During a recent meeting near Red Lodge, Kavulla’s presentation represented one side of a controversy that has caused a division among members of the Red Lodge-based Beartooth Electric Cooperative and dissension among the entities that make up Southern.
Kavulla targeted Southern for what he described as a history of poor management decisions. He also criticized Southern, which has imposed three rate hikes since December, for building the gas-fired Highwood Generation Station at a time when the umbrella cooperative has been selling excess power at a loss.
“I honestly cannot find another co-op so out of balance” between supply and demand,” he said.
Speaking to a mostly supportive crowd, Kavulla’s presentation compared the average monthly rates between customers of NorthWestern Energy and the Beartooth Electric Co-operative, one of Southern’s member co-ops. According to Kavulla, a Beartooth customer pays $131.48 for 800 kilowatts (including base charge) versus $85.15 for the NorthWestern customer.
“I’m not here to say NorthWestern’s rates are low,” he said. “It’s just that Beartooth’s and other members (of Southern’s) happen to be higher.”
Likewise, Kavulla compared how the process for a regulated utility differs from the process used by Southern in proposing and building the Highwood Generation Station. A regulated utility must follow a specified process involving detailed documents, an opportunity for data requests from other parties, a public hearing and public access to information.
Southern, he said, operates on “vague” agendas, last-minute decisions and closed meetings.
“The process is opaque and rapid,” he said.
Following Kavulla’s presentation, the question-and-answer session at times turned into a verbal sparring session between Kavulla and Tim Gregori, CEO of Southern.

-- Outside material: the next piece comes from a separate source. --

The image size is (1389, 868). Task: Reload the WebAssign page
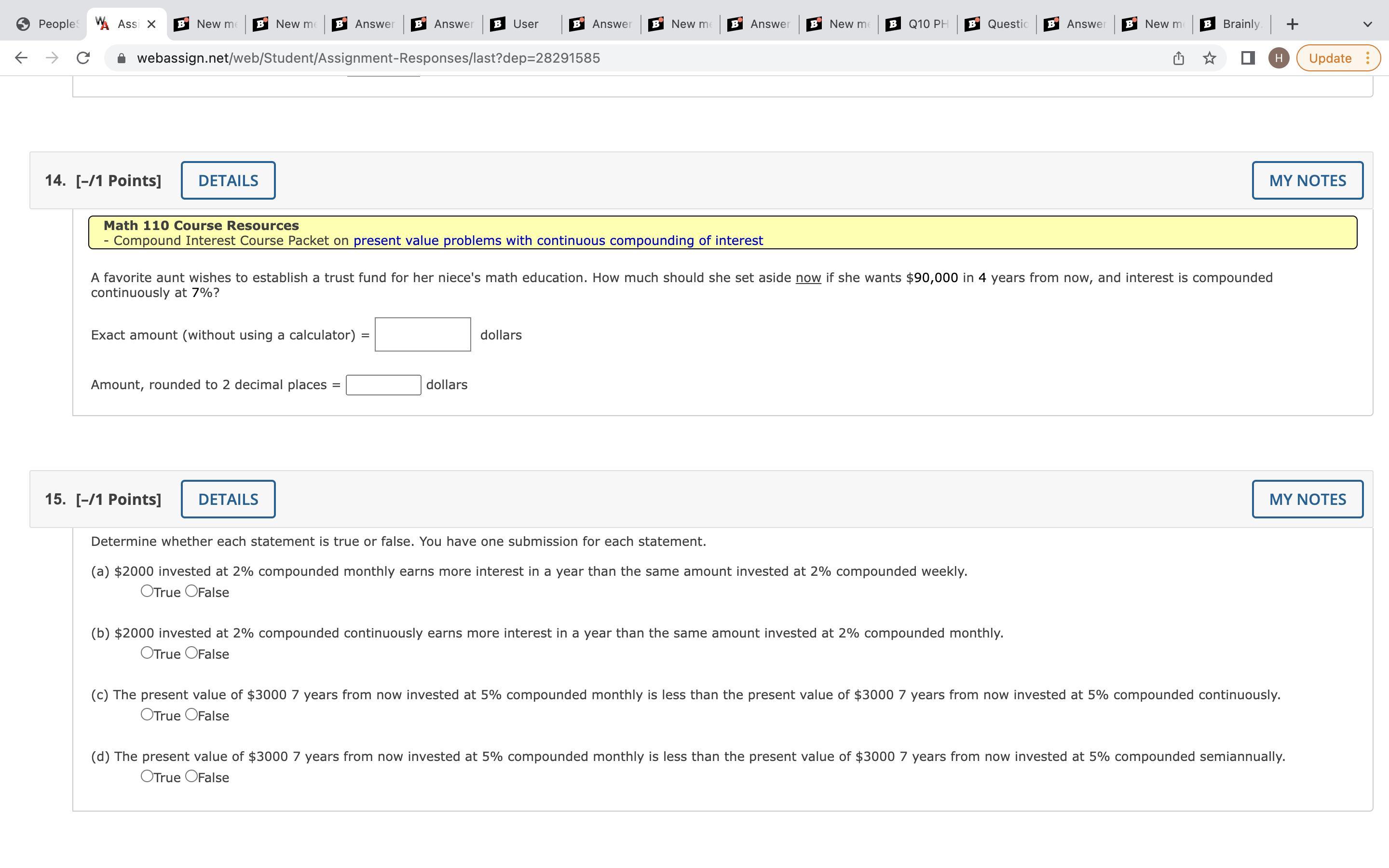(83, 58)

Gregori charged Kavulla with cherry-picking information to support his agenda. He also cited Kavulla for leaving key information out of a rate comparison chart and he questioned some of the figures that Kavulla used to depict Southern’s excess power supply.
“Mr. Kavulla was disingenuous at best,” Gregori said. “Inflammatory populist comments do no one any good.”

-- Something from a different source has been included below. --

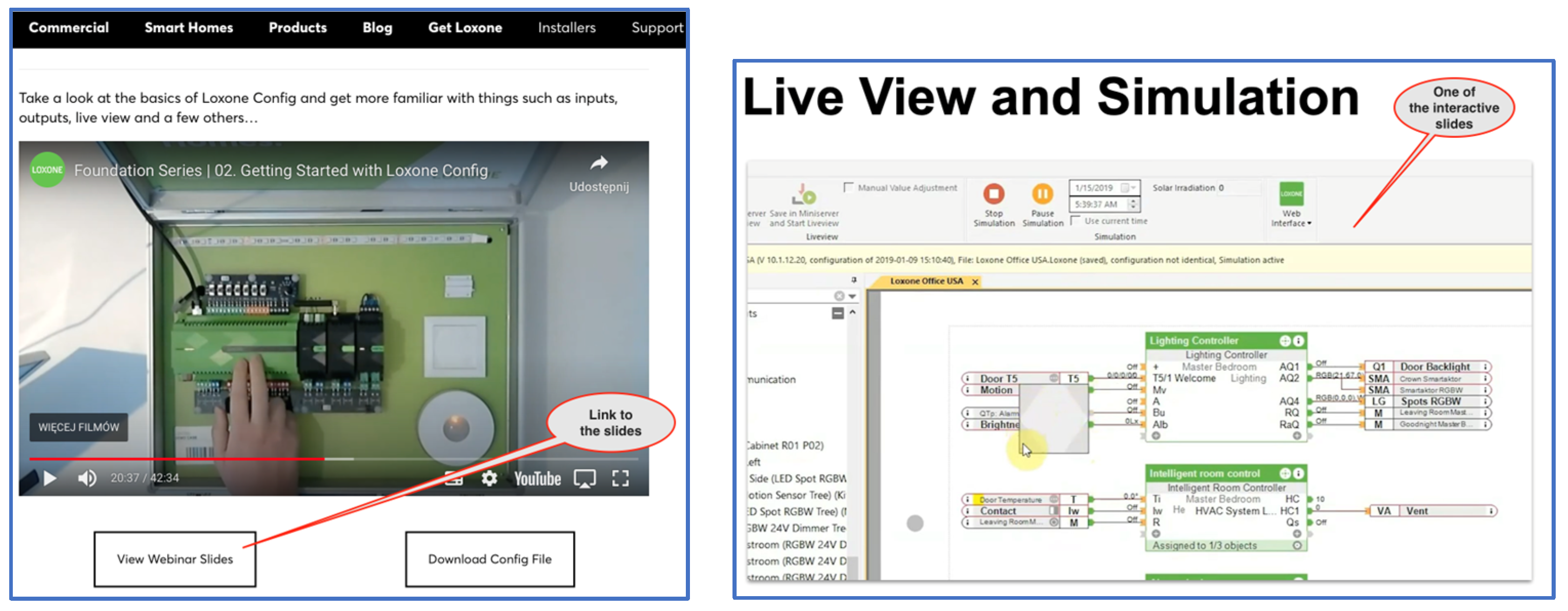The height and width of the screenshot is (611, 1568).
Task: Click the video share arrow icon
Action: click(x=599, y=163)

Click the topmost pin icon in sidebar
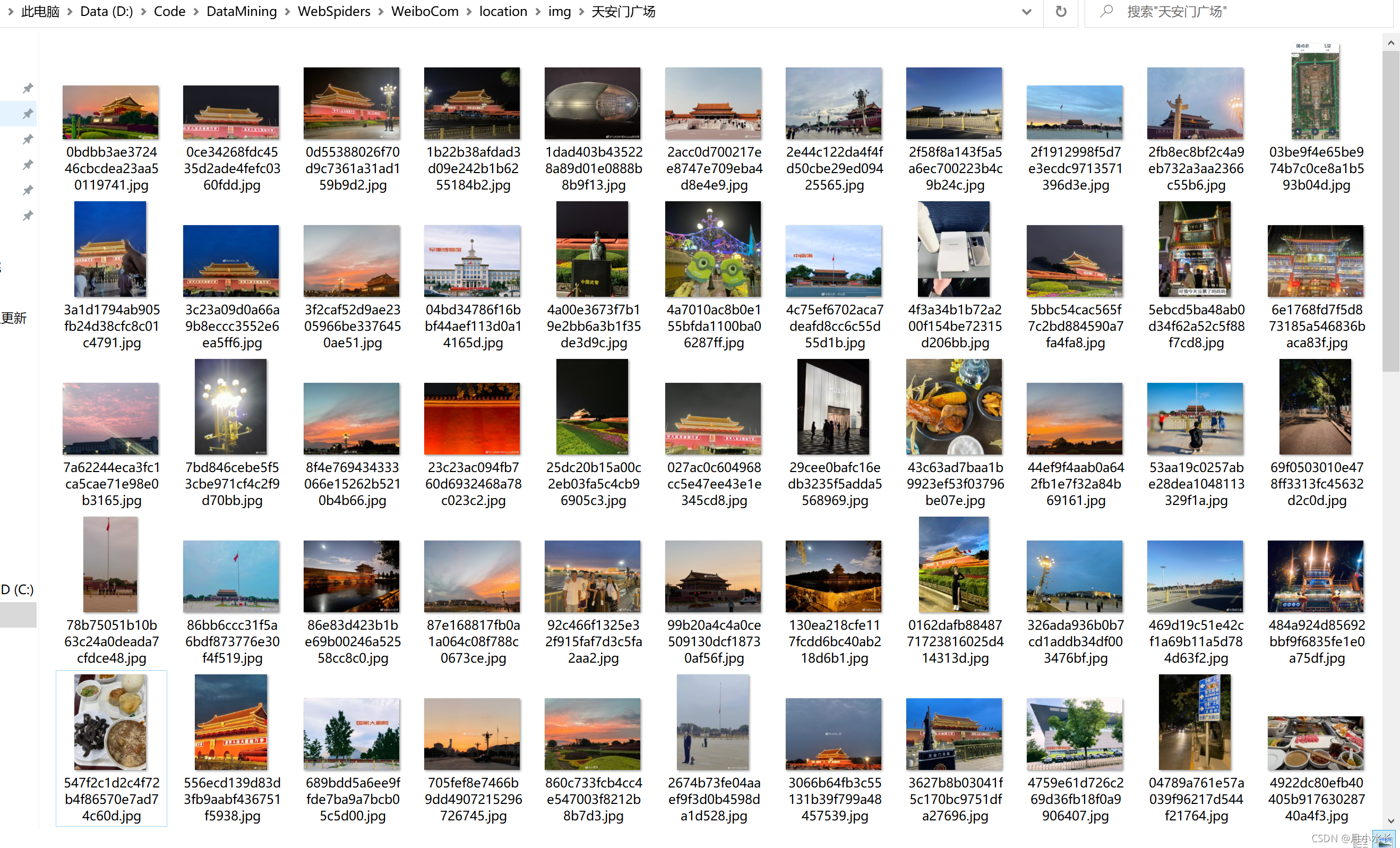tap(27, 88)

Kavulla, who has been subpoenaed by Southern for his involvement with Electric City Power, was recorded during Tuesday’s meeting by a court reporter hired by Southern. The court reporter’s presence and the crowd’s strident tone seemed indicative of the tension among cooperative members.
Kavulla wrapped up the meeting by asking all parties to avoid inflating their disagreements with personal hatred, but he encouraged co-op members to stay involved.
“No one’s going to ride in and save you,” he said. “You have to save yourselves.”
Also during the meeting, two Beartooth members announced their interest in running for trustee positions. If nominated, Dan Dutton of Belfry would seek the seat currently held by Martin Kimmet of Clark, Wyo., and Pat Hoffman of Roberts would run for the position currently held by Lance Million, also of Roberts.
Tuesday’s gathering came on the heels of two informational meetings organized by Beartooth Electric. Gregori, who lead the earlier presentations, is scheduled to speak again at 7 p.m. on Aug.17 at the Montana State University Billings Extension Office in Joliet.